→ **SOURCE DOCUMENT**:
# GE Dryer making a rattling noise



## firehawkmph (Dec 12, 2009)

Depends what kind of rattle it is. Hard to hear over the internet. One thing to check is the idler roller inside. There should be an inspection cover on the back that comes off with a handful of hexhead screws. You'll see the motor, belt, and a tensioning device which is a spring loaded metal arm with a nylon roller on it. The metal shaft the roller spins on gets burred up a bit and causes the roller to catch and release as it spins. Every time it does this it changes the spring tension causing the arm to make a banging noise. Take the roller off and take off the arm. File any burs off gently, then polish up the shaft with some fine emery cloth. Put a little dab of wheel bearing grease on the shaft and reinstall the roller, arm, and spring. While you are in there, take a shop vac and suck up all the lint inside. 
Mike Hawkins


----------



## KRB1460 (Feb 3, 2011)

Do you have a picture of these parts. Yes, I am girl but I can be pretty handy and want to make sure I take off the right parts.

→ **SUPPLIED INFORMATION**:
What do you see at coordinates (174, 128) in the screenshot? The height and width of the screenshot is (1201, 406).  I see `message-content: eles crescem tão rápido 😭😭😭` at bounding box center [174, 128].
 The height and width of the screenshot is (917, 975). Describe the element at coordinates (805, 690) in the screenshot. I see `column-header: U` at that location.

→ **ACTIVITY 1**: Using the dryer-rattle thread, explain in one to three sentences why the tensioning arm makes a banging noise.
→ **ACTIVITY 2**: Pick up the dryer-rattle thread after its final post and write what comes next.

→ **ANSWER BOX 1**: The metal shaft the nylon roller spins on gets burred, so the roller catches and releases as it turns. Each catch changes the spring tension, and that makes the spring-loaded arm bang.

→ **ANSWER BOX 2**:
ote=firehawkmph;584123]Depends what kind of rattle it is. Hard to hear over the internet. One thing to check is the idler roller inside. There should be an inspection cover on the back that comes off with a handful of hexhead screws. You'll see the motor, belt, and a tensioning device which is a spring loaded metal arm with a nylon roller on it. The metal shaft the roller spins on gets burred up a bit and causes the roller to catch and release as it spins. Every time it does this it changes the spring tension causing the arm to make a banging noise. Take the roller off and take off the arm. File any burs off gently, then polish up the shaft with some fine emery cloth. Put a little dab of wheel bearing grease on the shaft and reinstall the roller, arm, and spring. While you are in there, take a shop vac and suck up all the lint inside. 
Mike Hawkins[/quote]


----------



## hardwareman (Oct 9, 2010)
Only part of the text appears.